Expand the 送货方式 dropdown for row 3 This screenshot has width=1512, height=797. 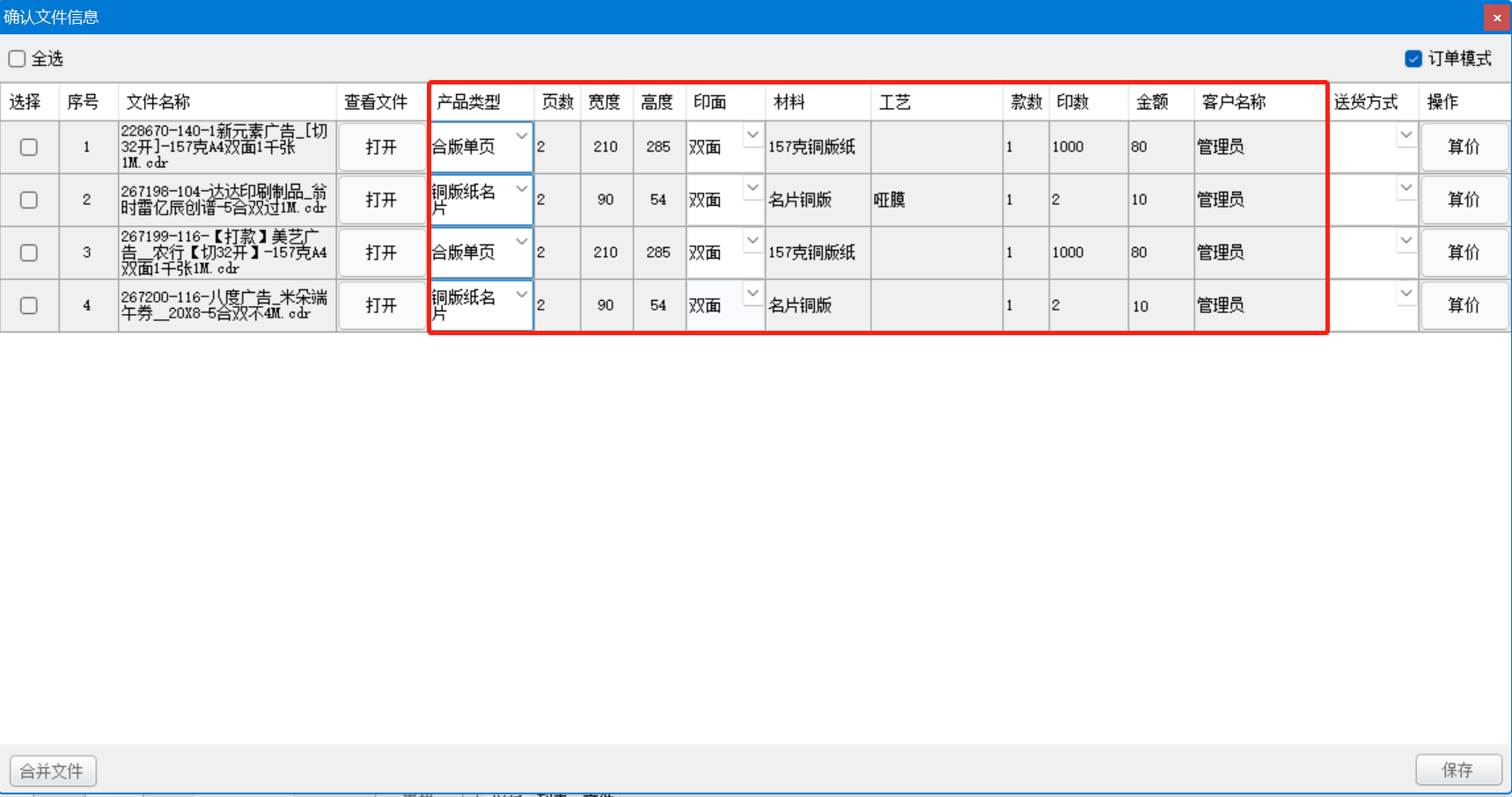coord(1406,240)
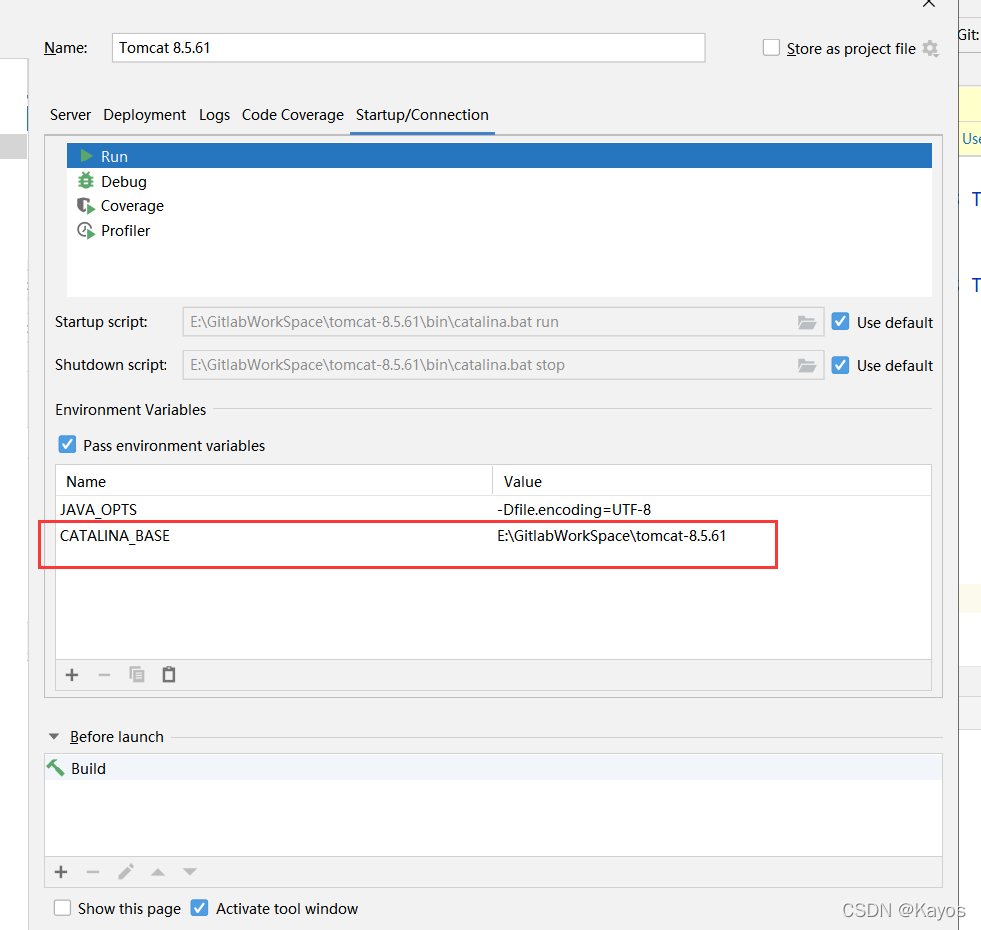Screen dimensions: 981x930
Task: Browse for a shutdown script file
Action: (x=807, y=365)
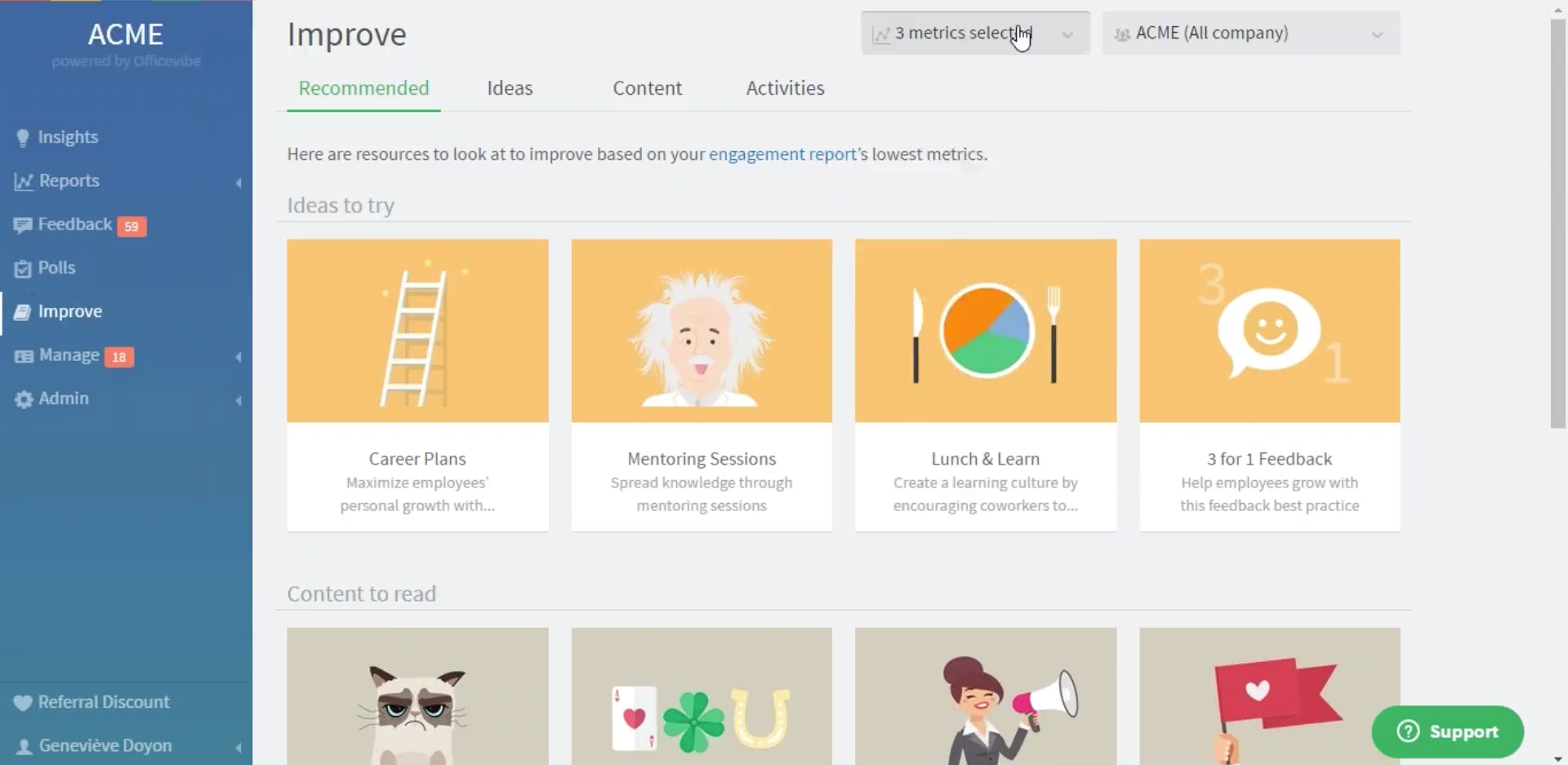This screenshot has width=1568, height=765.
Task: Open the ACME (All company) dropdown
Action: pyautogui.click(x=1250, y=33)
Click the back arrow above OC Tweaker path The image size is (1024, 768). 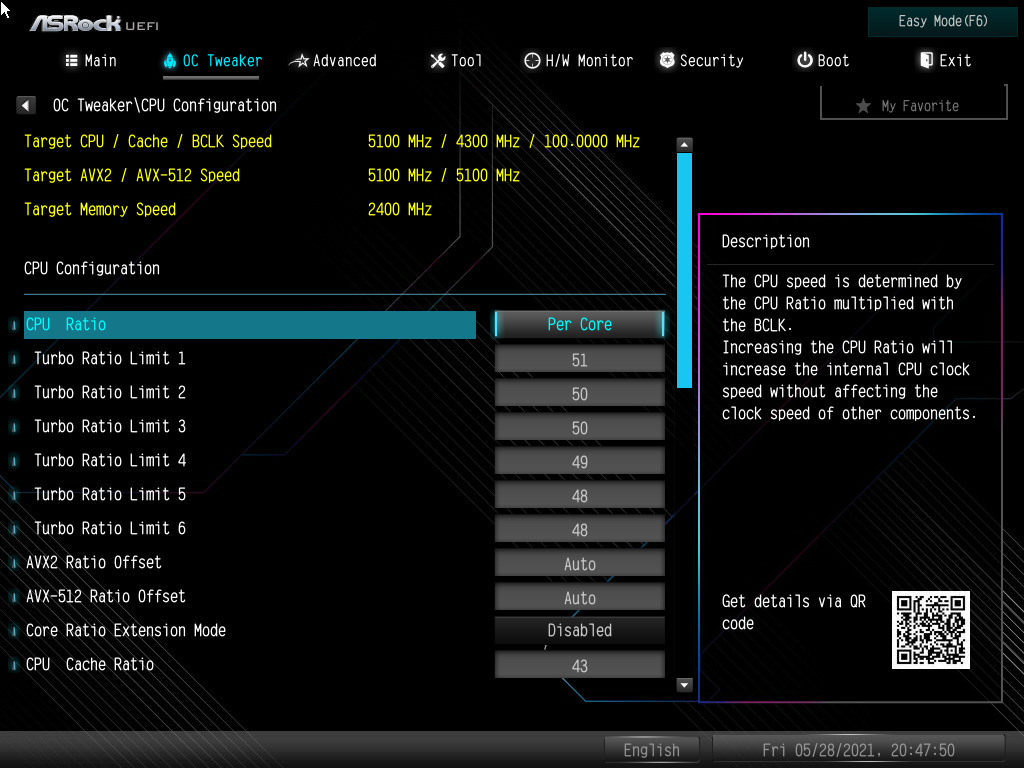tap(25, 104)
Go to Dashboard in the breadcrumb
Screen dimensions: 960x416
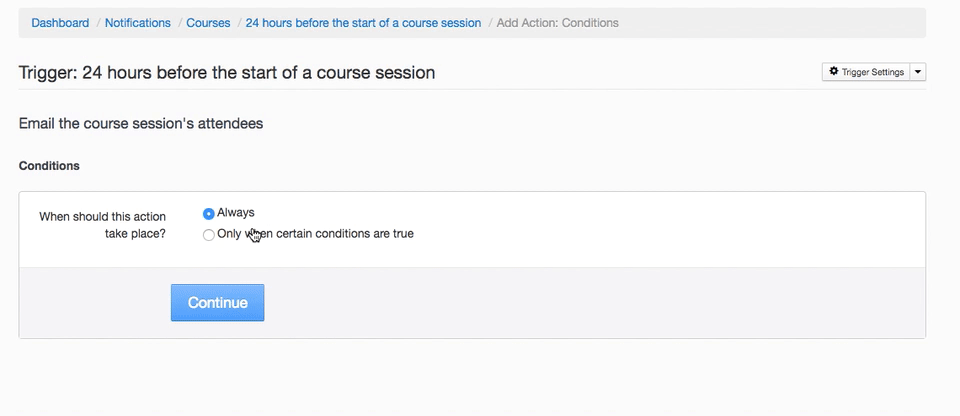(x=60, y=22)
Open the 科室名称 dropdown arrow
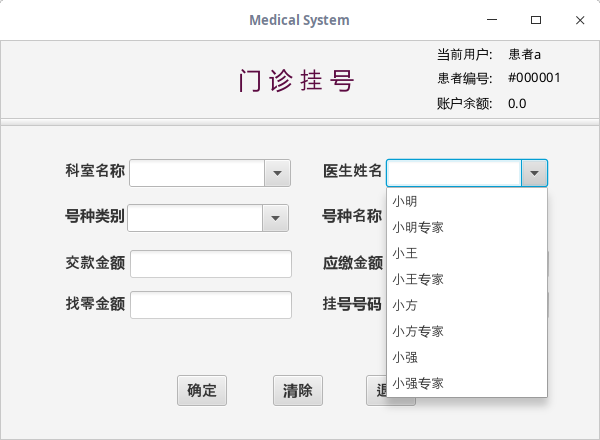600x440 pixels. [x=277, y=174]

INSTRUCTION:
Copy word for word the stretch of the material from the line containing "Go to Dashboard in the breadcrumb" through the end, leaving the pictures out of your answer.

FINAL RESULT:
Go to Dashboard in the breadcrumb
Screen dimensions: 960x416
(x=60, y=22)
Open the 科室名称 dropdown arrow
600x440 pixels. [x=277, y=174]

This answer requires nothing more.